What Is Osteochondroma? - Definition, Symptoms & Treatment

Instructor: Virginia Rawls

Virginia has a master' degree in Education and a bachelors in Sports Medicine/athletic Training

Osteochondroma is a condition where a non-cancerous tumor grows from your bone tissue. These bone growths are typically found in pediatric patients. This lesson will discuss exactly what osteochondroma is, its symptoms, and treatment options available to patients who have this condition.

What is Osteochondroma?

Jason is a healthy 5-year-old boy who is getting ready to enter kindergarten. Before he goes to school he needs a physical. During his visit the pediatrician does an exam that includes checking to determine if all of his joints (knees, hips, ankles, elbows, shoulders) are moving properly. When the doctor puts his hand on Jason's right knee he feels a knot. He asks Jason if it hurts during the day, if he has fallen on it, or if it hurts when he touches it. Jason answers 'no' to all of these questions. The pediatrician recommends that Jason visit a children's hospital and get an x-ray. The x-ray shows that a small bone tumor is growing from Jason's femur. Jason is scheduled to have a surgical biopsy of the tumor at the children's hospital. When the results come back they show that the tumor is not cancerous. Jason is diagnosed with osteochondroma.
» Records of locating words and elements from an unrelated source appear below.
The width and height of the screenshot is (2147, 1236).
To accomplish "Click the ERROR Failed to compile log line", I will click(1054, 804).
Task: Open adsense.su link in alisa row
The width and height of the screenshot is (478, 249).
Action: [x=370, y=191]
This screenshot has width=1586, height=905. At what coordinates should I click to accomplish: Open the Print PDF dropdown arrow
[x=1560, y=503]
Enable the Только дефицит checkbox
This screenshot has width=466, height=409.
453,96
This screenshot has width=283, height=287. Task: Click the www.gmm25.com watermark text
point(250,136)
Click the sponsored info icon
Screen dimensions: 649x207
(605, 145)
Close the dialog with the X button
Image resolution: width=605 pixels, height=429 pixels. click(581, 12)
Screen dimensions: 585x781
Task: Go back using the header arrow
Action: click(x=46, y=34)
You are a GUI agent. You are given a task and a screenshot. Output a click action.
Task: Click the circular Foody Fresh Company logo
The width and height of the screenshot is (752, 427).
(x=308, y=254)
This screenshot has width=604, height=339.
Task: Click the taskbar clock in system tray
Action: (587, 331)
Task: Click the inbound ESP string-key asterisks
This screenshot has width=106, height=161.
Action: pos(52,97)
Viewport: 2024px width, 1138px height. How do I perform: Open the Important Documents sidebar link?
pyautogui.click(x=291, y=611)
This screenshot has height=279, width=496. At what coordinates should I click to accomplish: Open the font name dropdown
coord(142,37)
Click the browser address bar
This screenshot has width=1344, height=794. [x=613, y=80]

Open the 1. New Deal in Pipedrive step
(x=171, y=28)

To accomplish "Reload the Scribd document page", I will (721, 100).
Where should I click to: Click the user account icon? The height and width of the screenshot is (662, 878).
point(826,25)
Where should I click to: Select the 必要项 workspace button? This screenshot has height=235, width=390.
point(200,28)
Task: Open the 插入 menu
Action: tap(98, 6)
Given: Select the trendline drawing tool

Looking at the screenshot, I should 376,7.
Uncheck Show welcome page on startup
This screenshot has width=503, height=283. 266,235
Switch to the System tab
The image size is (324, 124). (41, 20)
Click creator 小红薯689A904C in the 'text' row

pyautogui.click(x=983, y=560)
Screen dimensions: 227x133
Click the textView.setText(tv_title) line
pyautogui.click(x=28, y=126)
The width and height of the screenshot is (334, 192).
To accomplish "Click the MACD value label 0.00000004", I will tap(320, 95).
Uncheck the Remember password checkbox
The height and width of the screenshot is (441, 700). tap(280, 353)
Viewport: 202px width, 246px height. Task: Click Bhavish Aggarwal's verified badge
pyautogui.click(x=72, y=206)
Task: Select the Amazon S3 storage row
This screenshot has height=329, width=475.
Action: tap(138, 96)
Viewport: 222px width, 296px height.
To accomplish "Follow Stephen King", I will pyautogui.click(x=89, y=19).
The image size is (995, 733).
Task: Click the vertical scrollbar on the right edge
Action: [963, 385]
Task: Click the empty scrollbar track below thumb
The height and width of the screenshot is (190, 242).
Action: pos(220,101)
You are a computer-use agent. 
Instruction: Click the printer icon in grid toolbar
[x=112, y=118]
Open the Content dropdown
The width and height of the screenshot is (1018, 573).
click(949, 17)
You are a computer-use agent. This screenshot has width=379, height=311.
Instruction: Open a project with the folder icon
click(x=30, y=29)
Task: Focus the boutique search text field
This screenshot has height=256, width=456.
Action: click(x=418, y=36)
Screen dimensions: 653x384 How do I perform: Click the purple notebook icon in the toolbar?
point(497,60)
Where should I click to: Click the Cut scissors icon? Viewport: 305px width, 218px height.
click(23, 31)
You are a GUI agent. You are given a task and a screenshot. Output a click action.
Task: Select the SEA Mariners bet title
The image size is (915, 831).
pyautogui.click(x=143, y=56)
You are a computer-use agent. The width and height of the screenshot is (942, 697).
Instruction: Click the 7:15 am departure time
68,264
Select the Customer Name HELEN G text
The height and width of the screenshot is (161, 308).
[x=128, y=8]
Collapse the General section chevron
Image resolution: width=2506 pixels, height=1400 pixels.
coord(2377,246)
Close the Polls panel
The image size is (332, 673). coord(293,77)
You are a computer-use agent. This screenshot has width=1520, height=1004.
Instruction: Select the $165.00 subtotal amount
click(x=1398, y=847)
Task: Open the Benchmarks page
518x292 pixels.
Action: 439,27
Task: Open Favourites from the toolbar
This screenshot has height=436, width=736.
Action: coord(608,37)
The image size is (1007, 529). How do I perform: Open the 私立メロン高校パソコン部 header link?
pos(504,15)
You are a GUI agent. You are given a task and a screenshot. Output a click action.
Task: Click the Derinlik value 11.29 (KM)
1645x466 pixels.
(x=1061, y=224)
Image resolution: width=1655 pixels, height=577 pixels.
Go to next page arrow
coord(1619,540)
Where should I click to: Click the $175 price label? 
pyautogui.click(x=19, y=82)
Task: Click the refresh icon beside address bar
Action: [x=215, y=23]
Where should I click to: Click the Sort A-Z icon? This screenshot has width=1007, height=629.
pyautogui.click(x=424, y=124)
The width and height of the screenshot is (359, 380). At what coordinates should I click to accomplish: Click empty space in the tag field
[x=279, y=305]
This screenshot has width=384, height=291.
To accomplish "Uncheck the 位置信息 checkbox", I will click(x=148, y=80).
The word 'tumor' can be a very scary word to hear. Fortunately, not all tumors are cancerous. Osteochondroma is the most common type of non-cancerous bone tumors.

Osteochondroma means 'benign tumor of the bone'. You might also find journal articles and textbooks using the term extosis, which is the same thing. There are two categories of tumors that can be found in the human body. Malignant tumors are tumors that contain cancer cells, while benign tumors do not contain cancer cells.

Osteochondromas are mainly found around the growth plate of developing bones. When we are born, our bones are not really bones, they are cartilage. As we grow, our growth plates allows our bones to get longer. Since the osteochondroma is near the growth plate, it also get larger as the bone grows. When our bones begin to change from cartilage to actual bone tissue, these tumors also begin to change over to bone tissue.

Osteochondroma is usually identified and diagnosed in pediatric patients. The only way to truly diagnose these tumors is to have an x-ray, MRI, CT scan, or radioisotope bone scan done to visualize the tumor. Once a tumor is identified, then it will need to be biopsied to determine if it is cancerous or not.

Two different types of osteochondromas exist. With a solitary osteochondroma there is only one diagnosed tumor. In multiple osteochondroma two or more tumors are found in the same patient. These different types of osteochondromas can be seen in the images below:

Image showing a single bone tumor
bone tumor

Image showing multiple bone tumors
multiple bone tumors

Symptoms and Treatments

Fortunately, most osteochondromas do not cause any sort of problem for the patient. Many are caught by doctors during routine physicals, by the patient, or by a patient's caregiver. However, there are some exceptions; patients might experience pain, bone deformity, or difficulty moving a joint near where the tumor is located.